Mandy Griffith ('98) (Photo by Gary Payne)At age 13, Mandy Griffith ('98) wanted to be a lawyer — speaking on behalf of the victim in a courtroom.

She chased her dream to UNT, where she studied political science. And now, at age 36, Griffith works as an assistant U.S. attorney, prosecuting child sexual exploitation cases and coordinating the U.S. Department of Justice's Project Safe Childhood Program for the U.S. Attorney's Office-Eastern District of Texas. She says working as a federal prosecutor helping children is a dream job.

"Nothing makes you feel better than when kids have the relief and closure they need from confronting the people who harmed them," she says.
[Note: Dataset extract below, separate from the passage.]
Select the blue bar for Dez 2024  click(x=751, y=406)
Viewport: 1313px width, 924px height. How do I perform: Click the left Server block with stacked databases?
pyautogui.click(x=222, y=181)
At UNT, in Kimi King's constitutional law class, Griffith learned the Socratic method, argued an appellate case in the moot court program and wrote case briefs — skills that later put her ahead of some of her law school colleagues, she says. She gained practical experience as an intern in the Denton County District Attorney's office, rotating among the felony courts and drafting parole protest letters.

"I would not be here today if it were not for that foundation at UNT," she says.

After graduating cum laude, Griffith enrolled in Baylor Law School and earned her juris doctor in 2001. She worked for a federal judge before working in private practice, then served as a staff attorney for the U.S. District Court in Dallas for about a year and as an assistant district attorney in Dallas County for five years, including nearly three years in the child abuse unit.

Griffith's work can be harrowing. She prosecutes cases including child pornography, Internet crimes against children and human trafficking. She sees "some of the worst things you can imagine," she says which is why she proactively reaches out to the community as the Project Safe Childhood coordinator, speaking to parents, teachers and students about staying safe from exploitation on the Internet.

"Giving children a piece of technology that can impact them for the rest of their lives is a big deal," she says. "If we can educate our kids and parents, we can prevent some of our kids from getting victimized."

King, who taught Griffith at UNT, has followed her career.

"She is the perfect example of why UNT students are extraordinary — hard-driving work ethic, commitment to excellence and a passion for making the world a better place because you were here," King says. "Her sense of justice and the desire to do the right thing are the mark of what we expect when we say we are committed to being recognized as one of the nation's top universities."

When she's not in the courtroom or classroom, Griffith can be found volunteering at a no-kill animal shelter in Dallas or watching professional bull riding at the rodeo. Until recently, she had a bucking bull named Prosecutor, who fathered sons Verdict and Justice.

But her favorite place is at work. "I am passionate helping children and getting them justice," Griffith says. "I can see myself doing this for another 20 to 25 years without blinking."